The first instance that a severe weather event was possible for June 11 was evident four days earlier on June 7, when the Storm Prediction Center (SPC) highlighted a 15% risk of severe weather over the lower Great Lakes and Midwest, citing a shortwave trough expected to move through the region. It was upgraded to a 30% risk of severe weather the following day from northeastern Missouri through the northern half of Illinois, citing increased confidence. On the Day 3 outlook at 07:30 UTC on June 9, an enhanced risk was issued by the SPC for Missouri to western Michigan, as an unseasonably strong 500-mb jet with mid-level winds near 70–80 knot was expected to be present. The evolving question regarding tornadic potential was whether the airmass over the risk area would recover enough and destabilize sufficiently following a mesoscale convective system (MCS) that was expected to pass through the risk area during the morning hours of the event.

On June 11, the risk was upgraded to a moderate (4/5) risk of severe weather during the 1300z outlook cycle.

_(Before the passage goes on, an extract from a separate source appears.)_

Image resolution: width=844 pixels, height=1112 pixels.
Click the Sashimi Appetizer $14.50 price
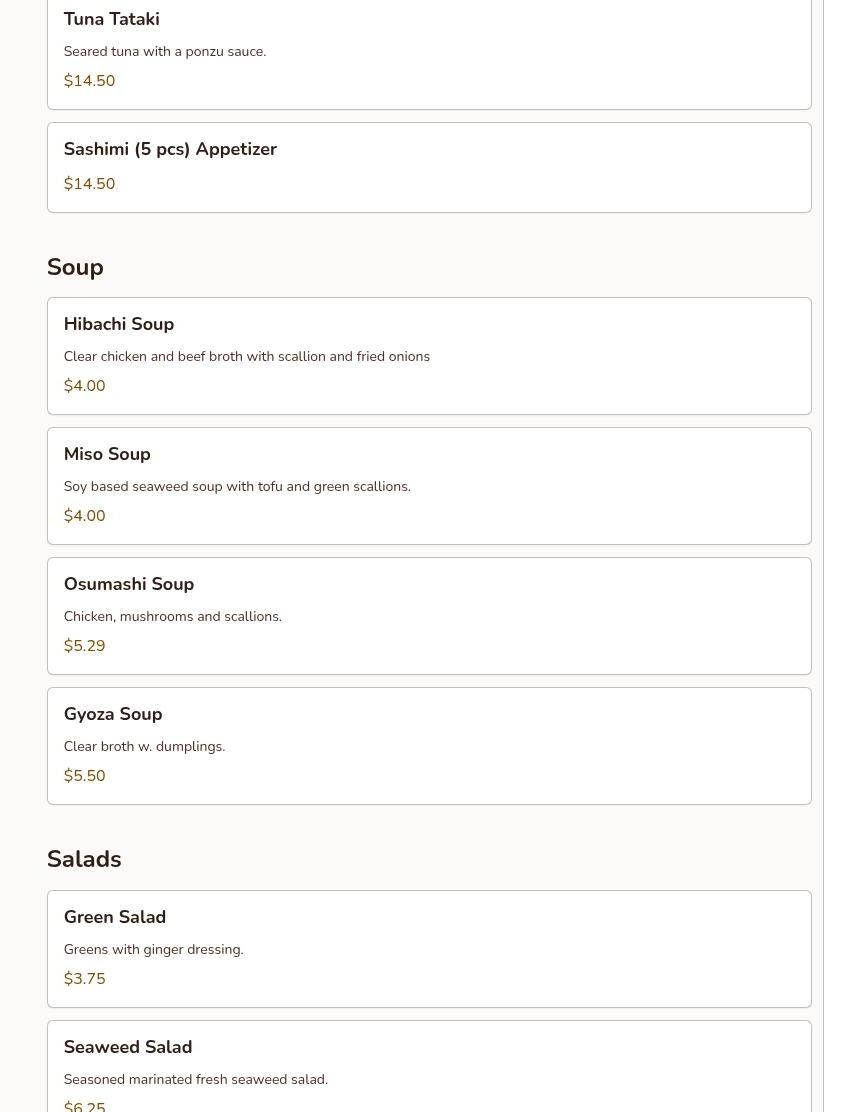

This was driven by a risk of tornadoes with a 15% risk contour and CIG2 hatching, denoting a probable max tornado intensity of at least EF3, and a risk of straight-line winds with a 60% risk contour and CIG 1 hatching. As the shortwave approached, a low-level jet in excess of 30–40 kn were expected to intensify to coincide with the destabilizing atmosphere in the maximum risk corridor, which would allow for supercells to develop along the advancing cold front of the parent system. Tornadic activity began later that evening. A tornado emergency was issued for Toluca, Illinois due to a large wedge tornado, rated EF3. That same supercell would eventually spawn another EF3 tornado that hit the south-southeastern parts of Streator, Illinois, where at least 4 people were injured. A damaging EF1 tornado touched down in Dwight, Illinois but missed most structures in the path. A low-end EF2 tornado impacted Merrillville, Indiana and Hobart, Indiana, prompting a PDS Tornado Warning. An EF1 tornado touched down near Hebron, Indiana prompting another PDS tornado warning, followed by a high-end EF3 tornado touching down in Kouts, Indiana.

==Confirmed tornadoes==

Confirmed tornadoes by Enhanced Fujita rating
| EFU | EF0 | EF1 | EF2 | EF3 | EF4 | EF5 | Total |
|---|---|---|---|---|---|---|---|
| 20 | 37 | 38 | 5 | 4 | 0 | 0 | 104 |

=== Wilbern–Washburn, Illinois ===

This large and intense tornado first touched down at 4:56 p.m. Central Daylight Time in Woodford County, Illinois, just north of Banta Road and to the east of the Illinois River, uprooting and damaging trees at EF1 intensity. The tornado tracked northeastward, mainly damaging trees over forested areas before tracking over Bricktown Road, where it impacted several outbuildings, including one that was completely destroyed. The tornado turned more to the east, crossing Dry Creek and tracking along Columbia Road to the south. An outbuilding had its walls collapse, and various trees were snapped and damaged. The tornado crossed Columbia Road just to the west of the Columbia Road/County Road 810 East intersection, where a home had several windows shattered. Power poles along Columbia Road were snapped, and several hardwood trees were damaged at EF2 strength. The tornado continued northeastward, damaging and removing the roofs from a single-family home and two mobile homes before destroying another outbuilding. The tornado turned more to the north as it crossed Washburn Road, damaging a home and hardwood trees at EF2 intensity. A nearby corn field suffered extensive crop damage. The tornado tracked through rural areas, crossing Snag Creek and entering Marshall County as it caused EF1 damage to various trees. The tornado then tracked across the Pleasantview Road/Snag Creek Road intersection, damaging homes and outbuildings, with one mobile home having its entire roof structure removed. The tornado continued to track northeastward, crossing Pleasantview Road for the second time as it collapsed another outbuilding and damaged the roof of a mobile home. A Ford F350 in the area was tossed approximately 100 yd. The tornado tracked just south of Pleasantview Road, inflicting EF2 damage to a home on the northern side of the road before crossing it once again.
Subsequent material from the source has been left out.